Work instructions:
The entries that follow include a run beginning at the line with "Task: Click the" and ending at the line with "849x495 pixels."; restate that run word for word and leave the rest out.

Material for this exercise:
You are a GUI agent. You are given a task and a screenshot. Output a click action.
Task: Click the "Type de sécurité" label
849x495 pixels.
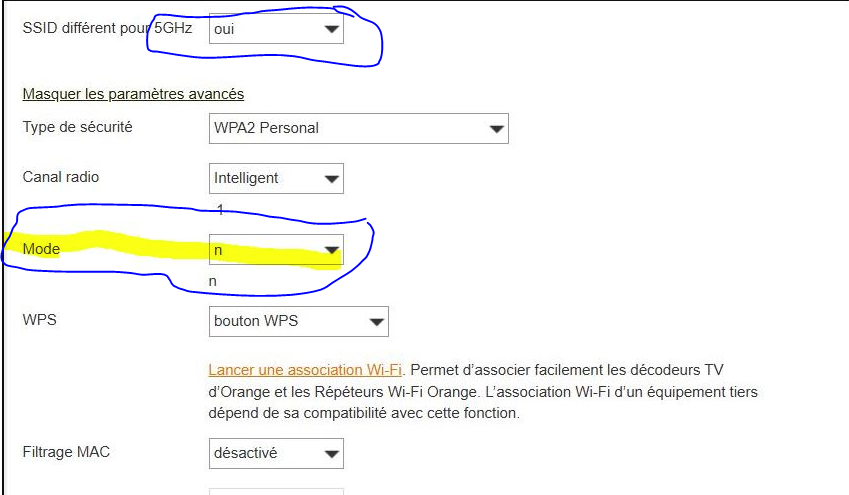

--

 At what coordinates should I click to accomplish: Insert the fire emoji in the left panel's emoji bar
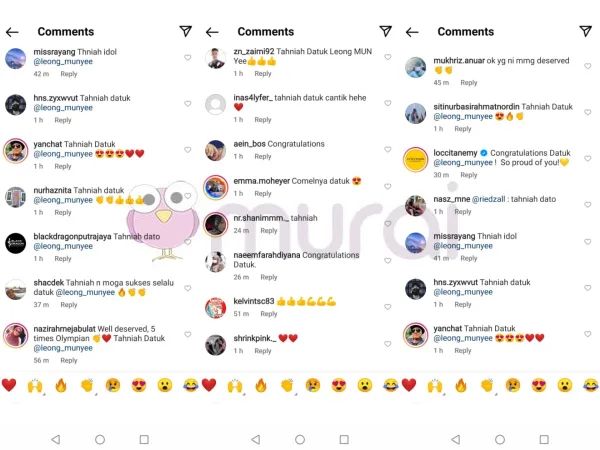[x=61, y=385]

Your solution:
Task: Click the "Type de sécurité" label
849x495 pixels.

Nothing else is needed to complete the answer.